Problem statement ▸ All that is needed is the lines from the one containing "The height and" through the end of the listing, printed exactly, with no pictures among them.

Provided material ▸

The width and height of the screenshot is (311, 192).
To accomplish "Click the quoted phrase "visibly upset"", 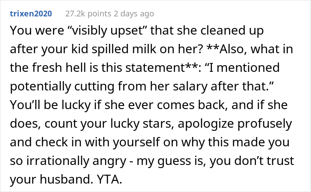I will [x=107, y=31].
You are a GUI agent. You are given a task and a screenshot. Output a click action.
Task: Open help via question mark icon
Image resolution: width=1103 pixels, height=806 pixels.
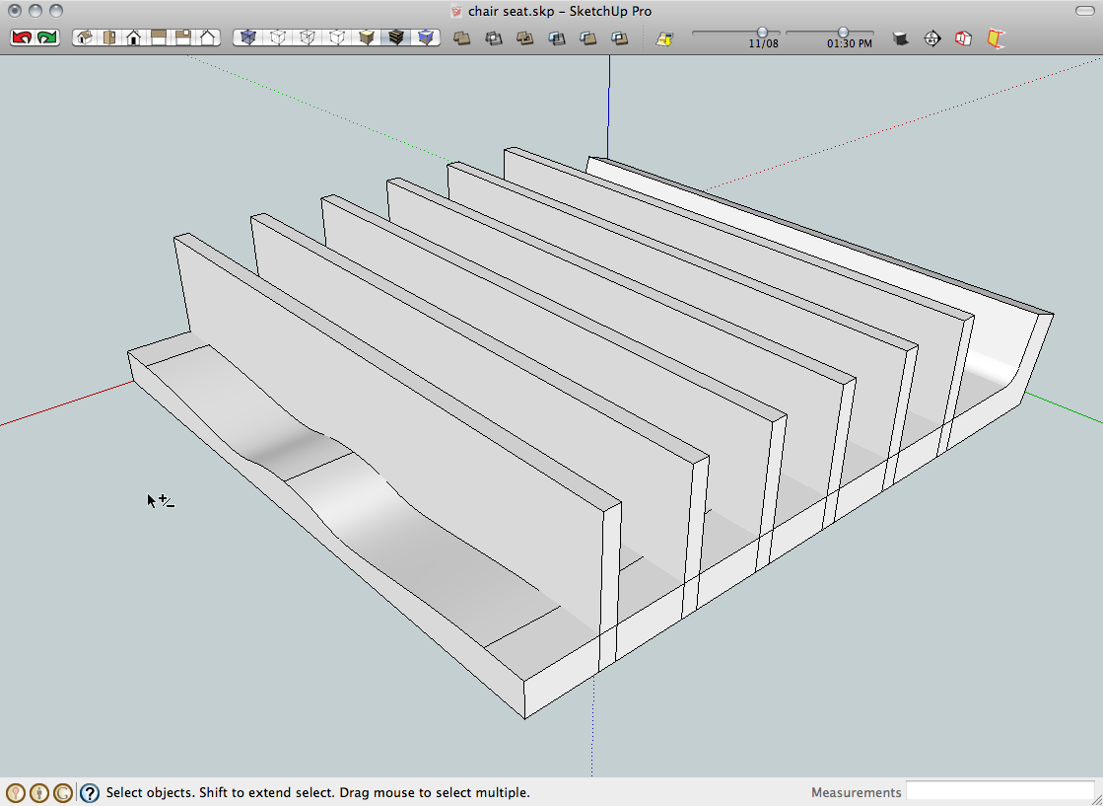coord(90,792)
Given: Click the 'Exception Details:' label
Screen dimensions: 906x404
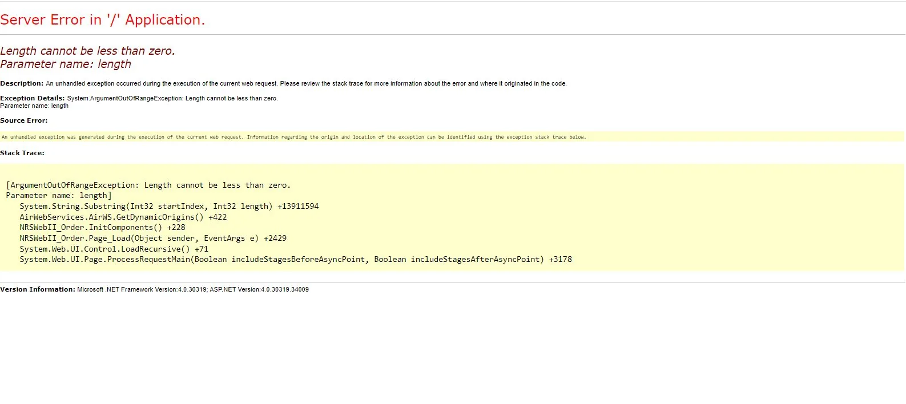Looking at the screenshot, I should 33,98.
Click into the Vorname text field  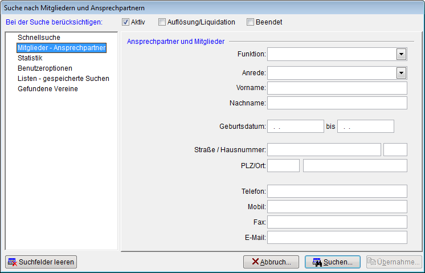[x=337, y=88]
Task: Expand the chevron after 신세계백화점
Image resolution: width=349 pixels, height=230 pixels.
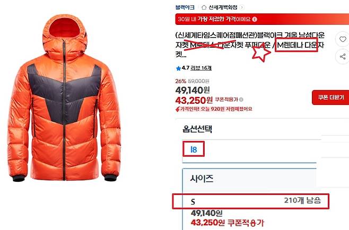Action: [x=242, y=7]
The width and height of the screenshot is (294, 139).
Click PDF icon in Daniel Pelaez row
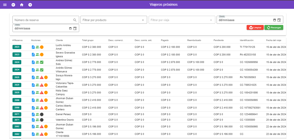(33, 114)

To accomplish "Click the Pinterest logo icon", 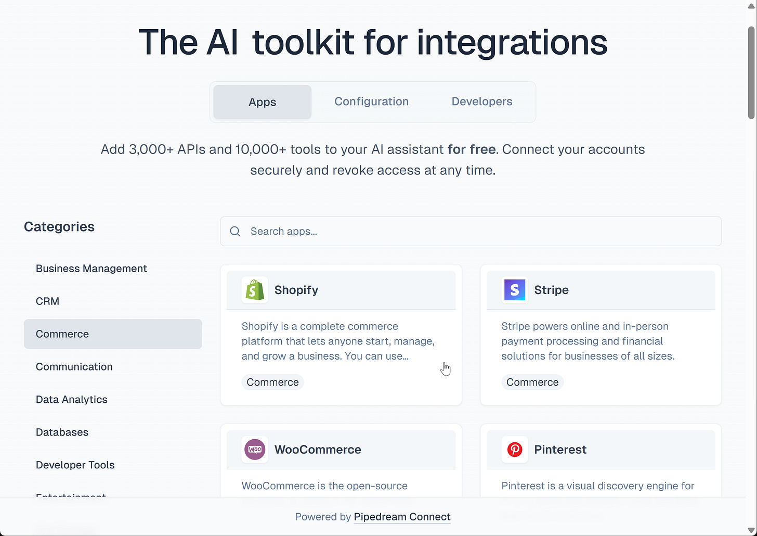I will [x=514, y=450].
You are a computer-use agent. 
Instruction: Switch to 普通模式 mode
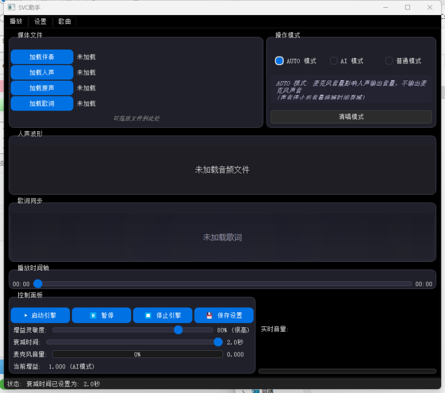388,61
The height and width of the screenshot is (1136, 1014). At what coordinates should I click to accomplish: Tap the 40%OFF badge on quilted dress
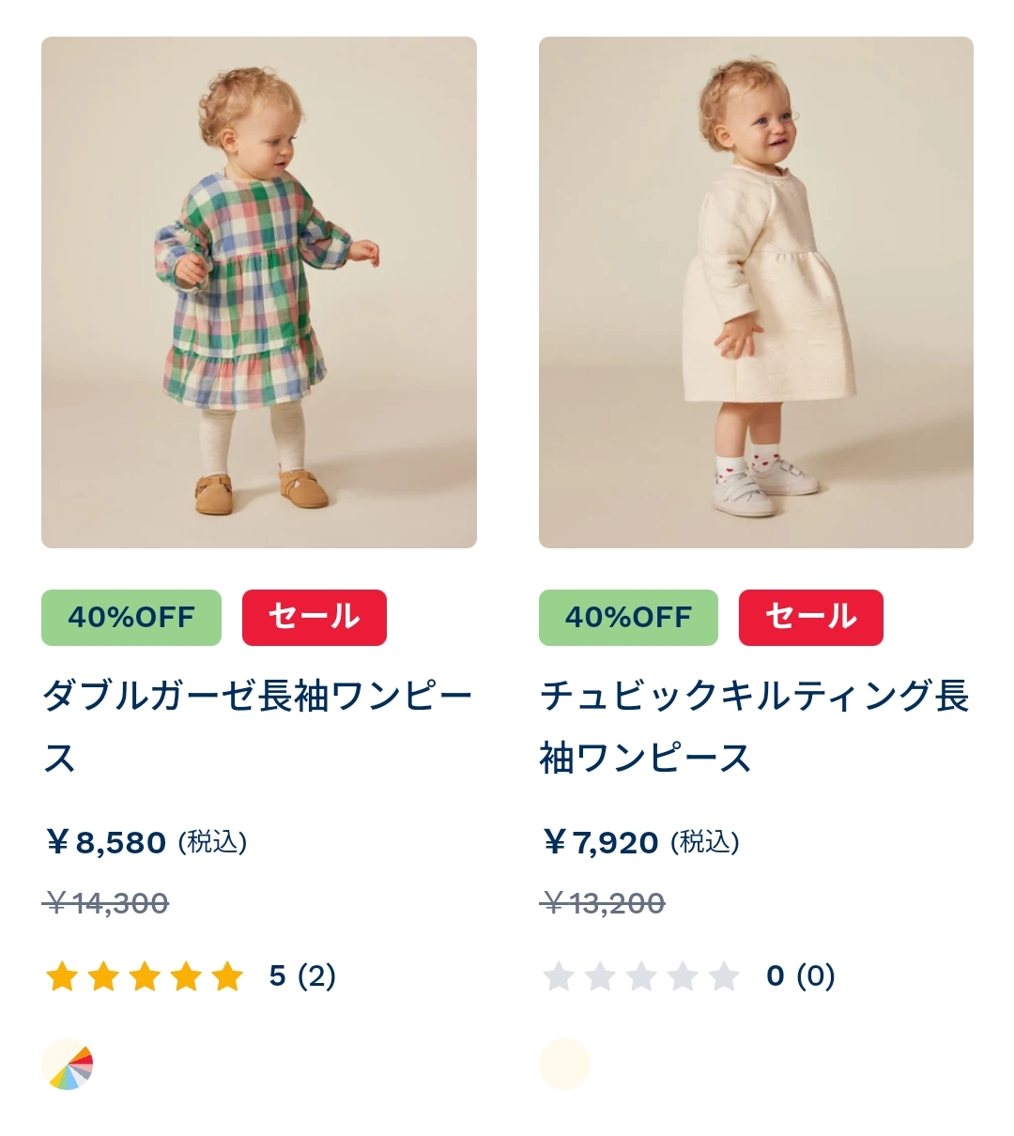click(628, 618)
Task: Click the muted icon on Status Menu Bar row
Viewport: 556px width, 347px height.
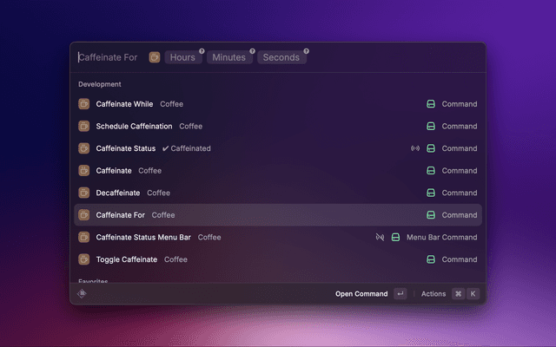Action: point(380,237)
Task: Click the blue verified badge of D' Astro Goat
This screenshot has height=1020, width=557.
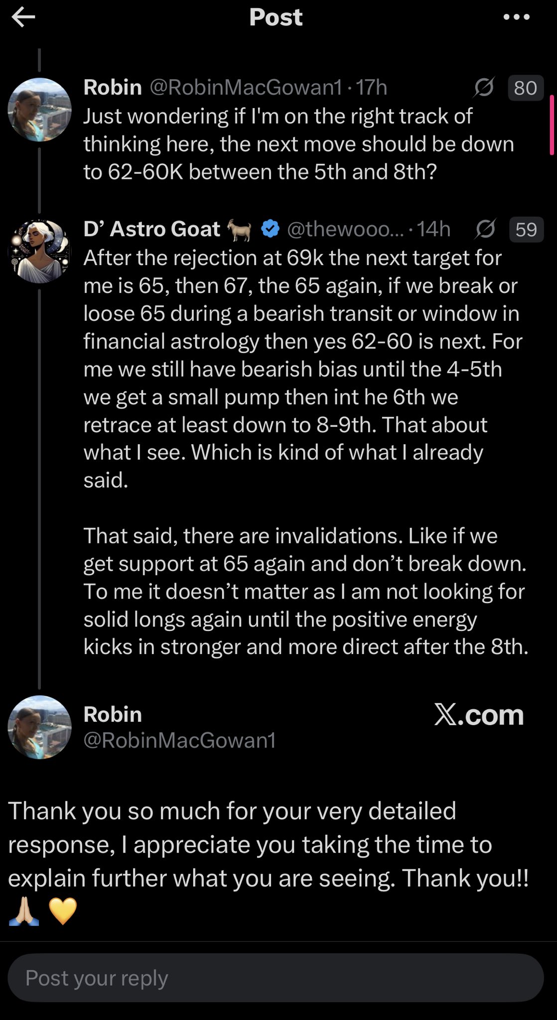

Solution to the exercise ▸
The height and width of the screenshot is (1136, 1014). At what coordinates should I click to accomplish: Tap the 40%OFF badge on quilted dress
click(628, 618)
Task: Click the muted icon on Status Menu Bar row
Viewport: 556px width, 347px height.
Action: point(380,237)
Task: Click the blue verified badge of D' Astro Goat
This screenshot has height=1020, width=557.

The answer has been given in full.